====== INFORMATION PROVIDED ======

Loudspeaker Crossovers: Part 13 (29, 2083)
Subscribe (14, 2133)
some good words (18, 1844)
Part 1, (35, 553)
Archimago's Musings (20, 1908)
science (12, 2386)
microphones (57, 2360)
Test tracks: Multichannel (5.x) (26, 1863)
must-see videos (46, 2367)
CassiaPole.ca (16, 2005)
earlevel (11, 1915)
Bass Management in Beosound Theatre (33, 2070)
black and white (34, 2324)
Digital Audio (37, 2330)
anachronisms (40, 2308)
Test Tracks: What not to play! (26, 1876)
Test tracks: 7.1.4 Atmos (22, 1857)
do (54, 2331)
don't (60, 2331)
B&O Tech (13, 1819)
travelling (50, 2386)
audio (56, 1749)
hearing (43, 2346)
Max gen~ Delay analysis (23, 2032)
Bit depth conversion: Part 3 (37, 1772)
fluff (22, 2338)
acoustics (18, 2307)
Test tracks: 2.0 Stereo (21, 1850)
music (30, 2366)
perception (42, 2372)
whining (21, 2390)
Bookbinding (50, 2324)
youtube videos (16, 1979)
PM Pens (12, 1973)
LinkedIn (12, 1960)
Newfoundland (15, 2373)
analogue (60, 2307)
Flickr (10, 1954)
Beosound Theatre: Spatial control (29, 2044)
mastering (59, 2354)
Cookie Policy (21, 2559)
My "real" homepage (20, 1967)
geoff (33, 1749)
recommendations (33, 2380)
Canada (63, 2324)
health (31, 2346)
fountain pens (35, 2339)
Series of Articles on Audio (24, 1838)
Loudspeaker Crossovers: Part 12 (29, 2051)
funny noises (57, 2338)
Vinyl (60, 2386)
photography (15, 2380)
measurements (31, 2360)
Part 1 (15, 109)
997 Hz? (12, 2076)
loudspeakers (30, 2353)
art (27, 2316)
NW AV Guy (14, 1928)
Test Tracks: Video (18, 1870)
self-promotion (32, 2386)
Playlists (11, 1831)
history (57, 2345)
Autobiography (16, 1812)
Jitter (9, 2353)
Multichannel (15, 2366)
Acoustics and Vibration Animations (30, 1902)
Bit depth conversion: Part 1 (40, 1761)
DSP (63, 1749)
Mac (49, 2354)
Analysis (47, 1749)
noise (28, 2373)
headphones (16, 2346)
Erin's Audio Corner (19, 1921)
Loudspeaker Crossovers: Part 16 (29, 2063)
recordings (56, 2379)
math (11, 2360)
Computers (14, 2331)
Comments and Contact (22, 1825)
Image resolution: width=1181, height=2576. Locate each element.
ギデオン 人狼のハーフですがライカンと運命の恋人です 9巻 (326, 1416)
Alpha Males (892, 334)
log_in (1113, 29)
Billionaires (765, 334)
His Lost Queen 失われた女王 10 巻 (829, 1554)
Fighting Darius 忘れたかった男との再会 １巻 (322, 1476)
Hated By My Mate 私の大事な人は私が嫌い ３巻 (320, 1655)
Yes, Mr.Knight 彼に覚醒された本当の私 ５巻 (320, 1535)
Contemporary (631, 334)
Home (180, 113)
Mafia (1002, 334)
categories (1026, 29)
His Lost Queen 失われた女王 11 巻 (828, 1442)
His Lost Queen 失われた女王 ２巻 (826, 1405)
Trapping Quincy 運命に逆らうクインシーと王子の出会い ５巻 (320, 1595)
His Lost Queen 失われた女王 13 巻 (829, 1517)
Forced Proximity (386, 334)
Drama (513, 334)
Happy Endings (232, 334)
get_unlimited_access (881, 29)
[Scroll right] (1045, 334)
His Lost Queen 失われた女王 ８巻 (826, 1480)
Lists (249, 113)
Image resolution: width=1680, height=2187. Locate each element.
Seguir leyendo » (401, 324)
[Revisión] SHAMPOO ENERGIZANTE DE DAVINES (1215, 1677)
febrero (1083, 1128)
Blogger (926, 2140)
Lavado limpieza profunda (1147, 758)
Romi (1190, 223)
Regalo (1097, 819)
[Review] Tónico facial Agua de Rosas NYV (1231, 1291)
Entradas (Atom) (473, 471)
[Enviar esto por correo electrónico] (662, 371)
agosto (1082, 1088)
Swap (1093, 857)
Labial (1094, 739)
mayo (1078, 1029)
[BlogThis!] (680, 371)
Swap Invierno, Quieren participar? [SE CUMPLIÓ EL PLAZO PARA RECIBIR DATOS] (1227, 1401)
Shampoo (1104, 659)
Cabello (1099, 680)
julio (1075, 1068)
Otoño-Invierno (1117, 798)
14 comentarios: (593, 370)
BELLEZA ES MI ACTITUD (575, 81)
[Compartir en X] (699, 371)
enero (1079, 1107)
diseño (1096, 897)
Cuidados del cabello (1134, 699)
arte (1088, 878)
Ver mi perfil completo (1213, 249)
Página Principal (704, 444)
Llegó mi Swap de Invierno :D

======

_ACTIVITY_
When you reach this point, go back and write out each record above exactly.

_SOLUTION FOR THIS PROBLEM_
Loudspeaker Crossovers: Part 13 (29, 2083)
Subscribe (14, 2133)
some good words (18, 1844)
Part 1, (35, 553)
Archimago's Musings (20, 1908)
science (12, 2386)
microphones (57, 2360)
Test tracks: Multichannel (5.x) (26, 1863)
must-see videos (46, 2367)
CassiaPole.ca (16, 2005)
earlevel (11, 1915)
Bass Management in Beosound Theatre (33, 2070)
black and white (34, 2324)
Digital Audio (37, 2330)
anachronisms (40, 2308)
Test Tracks: What not to play! (26, 1876)
Test tracks: 7.1.4 Atmos (22, 1857)
do (54, 2331)
don't (60, 2331)
B&O Tech (13, 1819)
travelling (50, 2386)
audio (56, 1749)
hearing (43, 2346)
Max gen~ Delay analysis (23, 2032)
Bit depth conversion: Part 3 (37, 1772)
fluff (22, 2338)
acoustics (18, 2307)
Test tracks: 2.0 Stereo (21, 1850)
music (30, 2366)
perception (42, 2372)
whining (21, 2390)
Bookbinding (50, 2324)
youtube videos (16, 1979)
PM Pens (12, 1973)
LinkedIn (12, 1960)
Newfoundland (15, 2373)
analogue (60, 2307)
Flickr (10, 1954)
Beosound Theatre: Spatial control (29, 2044)
mastering (59, 2354)
Cookie Policy (21, 2559)
My "real" homepage (20, 1967)
geoff (33, 1749)
recommendations (33, 2380)
Canada (63, 2324)
health (31, 2346)
fountain pens (35, 2339)
Series of Articles on Audio (24, 1838)
Loudspeaker Crossovers: Part 12 (29, 2051)
funny noises (57, 2338)
Vinyl (60, 2386)
photography (15, 2380)
measurements (31, 2360)
Part 1 (15, 109)
997 Hz? (12, 2076)
loudspeakers (30, 2353)
art (27, 2316)
NW AV Guy (14, 1928)
Test Tracks: Video (18, 1870)
self-promotion (32, 2386)
Playlists (11, 1831)
history (57, 2345)
Autobiography (16, 1812)
Jitter (9, 2353)
Multichannel (15, 2366)
Acoustics and Vibration Animations (30, 1902)
Bit depth conversion: Part 1 (40, 1761)
DSP (63, 1749)
Mac (49, 2354)
Analysis (47, 1749)
noise (28, 2373)
headphones (16, 2346)
Erin's Audio Corner (19, 1921)
Loudspeaker Crossovers: Part 16 (29, 2063)
recordings (56, 2379)
math (11, 2360)
Computers (14, 2331)
Comments and Contact (22, 1825)
Image resolution: width=1181, height=2576. Locate each element.
ギデオン 人狼のハーフですがライカンと運命の恋人です 9巻 (326, 1416)
Alpha Males (892, 334)
log_in (1113, 29)
Billionaires (765, 334)
His Lost Queen 失われた女王 10 巻 (829, 1554)
Fighting Darius 忘れたかった男との再会 １巻 (322, 1476)
Hated By My Mate 私の大事な人は私が嫌い ３巻 (320, 1655)
Yes, Mr.Knight 彼に覚醒された本当の私 ５巻 (320, 1535)
Contemporary (631, 334)
Home (180, 113)
Mafia (1002, 334)
categories (1026, 29)
His Lost Queen 失われた女王 11 巻 (828, 1442)
His Lost Queen 失われた女王 ２巻 (826, 1405)
Trapping Quincy 運命に逆らうクインシーと王子の出会い ５巻 (320, 1595)
His Lost Queen 失われた女王 13 巻 (829, 1517)
Forced Proximity (386, 334)
Drama (513, 334)
Happy Endings (232, 334)
get_unlimited_access (881, 29)
[Scroll right] (1045, 334)
His Lost Queen 失われた女王 ８巻 (826, 1480)
Lists (249, 113)
Image resolution: width=1680, height=2187. Locate each element.
Seguir leyendo » (401, 324)
[Revisión] SHAMPOO ENERGIZANTE DE DAVINES (1215, 1677)
febrero (1083, 1128)
Blogger (926, 2140)
Lavado limpieza profunda (1147, 758)
Romi (1190, 223)
Regalo (1097, 819)
[Review] Tónico facial Agua de Rosas NYV (1231, 1291)
Entradas (Atom) (473, 471)
[Enviar esto por correo electrónico] (662, 371)
agosto (1082, 1088)
Swap (1093, 857)
Labial (1094, 739)
mayo (1078, 1029)
[BlogThis!] (680, 371)
Swap Invierno, Quieren participar? [SE CUMPLIÓ EL PLAZO PARA RECIBIR DATOS] (1227, 1401)
Shampoo (1104, 659)
Cabello (1099, 680)
julio (1075, 1068)
Otoño-Invierno (1117, 798)
14 comentarios: (593, 370)
BELLEZA ES MI ACTITUD (575, 81)
[Compartir en X] (699, 371)
enero (1079, 1107)
diseño (1096, 897)
Cuidados del cabello (1134, 699)
arte (1088, 878)
Ver mi perfil completo (1213, 249)
Página Principal (704, 444)
Llegó mi Swap de Invierno :D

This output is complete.